Cîteaux, l’abbaye retrouvée : Épisode 3
Des débuts difficiles
Aux racines d’un vin céleste et d’un destin glorieux !
Sous le vaste ciel de Bourgogne, où la terre arable s’étend en une promesse d’abondance, les moines de Cîteaux s’établirent dans un silence empreint d’espoir et de prière. En plus des terres octroyées par Renaud Vicomte de Beaune, Ce fut sur d’autres terres fertiles mais dans la même plaine de la Saône, que le seigneur de Rouvres, créa une alliance sacrée. Une charte fut scellée : les terres et les âmes œuvreraient ensemble, unies par un dessein divin. Tandis que les herses traçaient les sillons et que le vent portait les chants des cantiques, les moines entreprirent un projet audacieux : l’implantation de vignes hautes.
Ces vignes, nourries par la sagesse des siècles, furent enrichies de cépages d’une origine insoupçonnée.

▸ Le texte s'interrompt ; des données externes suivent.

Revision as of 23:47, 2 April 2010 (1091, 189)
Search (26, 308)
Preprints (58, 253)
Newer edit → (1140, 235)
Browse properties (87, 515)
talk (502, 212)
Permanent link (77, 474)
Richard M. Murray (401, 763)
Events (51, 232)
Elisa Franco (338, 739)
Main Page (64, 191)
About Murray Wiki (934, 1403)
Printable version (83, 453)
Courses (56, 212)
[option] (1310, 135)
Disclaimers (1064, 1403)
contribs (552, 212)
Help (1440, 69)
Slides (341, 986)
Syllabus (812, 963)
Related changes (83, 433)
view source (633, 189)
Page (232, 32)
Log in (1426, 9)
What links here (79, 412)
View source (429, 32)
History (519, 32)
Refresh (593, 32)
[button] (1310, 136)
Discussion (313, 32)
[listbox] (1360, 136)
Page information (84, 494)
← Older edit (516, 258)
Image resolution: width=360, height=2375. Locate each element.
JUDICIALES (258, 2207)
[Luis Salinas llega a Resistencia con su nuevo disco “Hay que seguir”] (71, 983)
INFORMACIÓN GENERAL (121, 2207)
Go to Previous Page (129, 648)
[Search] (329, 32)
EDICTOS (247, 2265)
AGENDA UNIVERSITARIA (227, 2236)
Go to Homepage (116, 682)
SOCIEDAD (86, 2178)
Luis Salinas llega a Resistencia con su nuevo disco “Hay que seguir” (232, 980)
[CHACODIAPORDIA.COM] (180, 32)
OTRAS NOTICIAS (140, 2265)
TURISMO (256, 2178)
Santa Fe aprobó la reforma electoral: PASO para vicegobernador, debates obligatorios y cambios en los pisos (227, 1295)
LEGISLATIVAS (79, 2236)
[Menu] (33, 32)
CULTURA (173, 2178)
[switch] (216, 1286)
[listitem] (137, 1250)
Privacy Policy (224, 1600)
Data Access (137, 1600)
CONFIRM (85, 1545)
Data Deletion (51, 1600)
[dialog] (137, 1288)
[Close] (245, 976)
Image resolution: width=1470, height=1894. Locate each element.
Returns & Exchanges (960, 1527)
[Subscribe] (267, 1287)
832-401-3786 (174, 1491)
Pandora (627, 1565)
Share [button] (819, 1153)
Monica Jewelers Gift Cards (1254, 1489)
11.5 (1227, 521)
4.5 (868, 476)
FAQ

Des recettes venues des rivages lointains de l’Égypte antique, à l’époque ptolémaïque, furent apportées jusqu’à ces terres par Etienne Harding dit « le voyageur ».
Sous l’ombre des cloîtres et l’œil vigilant de Dieu, les moines de Cîteaux entreprirent de façonner un vin d’excellence, une liqueur que le monde, disait-on, comparerait à l’ambroisie des cieux.
Cependant, le succès attira autant la lumière que l’ombre. De Rome, le Pape, séduit par les promesses du vin et l’ascétisme renouvelé de l’ordre cistercien, adouba les frères de Cîteaux.
Même le camerlingue, en sa sagesse diplomatique, bénit cette œuvre, voyant dans leurs efforts une renaissance de la foi et de la discipline. Mais cette bénédiction provoqua le courroux de Cluny.
Cluny, l’antique et puissante abbaye, voyait d’un œil noir la montée fulgurante de son rival. Sous la houlette de Pons de Melgueil, l’abbé de Cluny, une lutte sourde s’engagea, nourrie par la jalousie et la crainte d’un éclat qui ne serait plus le sien.
Entre invectives théologiques et rivalités terriennes, les tensions menaçaient d’embraser les cœurs autant que les domaines.
C’est en ces heures tourmentées qu’un jeune novice nommé Bernard fit son entrée à Cîteaux, accompagné de sa famille et de ses amis. Bernard, dont le regard portait une ferveur rare et dont l’esprit semblait habité d’une lumière céleste, devint rapidement une âme précieuse pour l’abbaye. Avec lui, l’ordre trouva une vigueur nouvelle.
Bernard parlait aux hommes comme aux anges, rappelant que le vin, fruit du labeur et de la grâce, n’était pas seulement un breuvage, mais un symbole du sang du Christ.
Sous son influence, l’œuvre de Cîteaux gagna en profondeur et en résonance. Tandis que la vigne poussait, ses paroles enflammèrent les esprits, offrant à l’abbaye une voie où la foi et le terroir se rejoignaient en une harmonie parfaite.
Ainsi, sur ces terres bénies, entre luttes et bénédictions, l’histoire de Cîteaux se tissa comme une vigne s’enroulant autour de son tuteur : fragile mais déterminée, offerte au ciel et enracinée dans la terre. Les cœurs, quant à eux, battaient au rythme des cloches, porteurs d’un espoir à jamais vivant.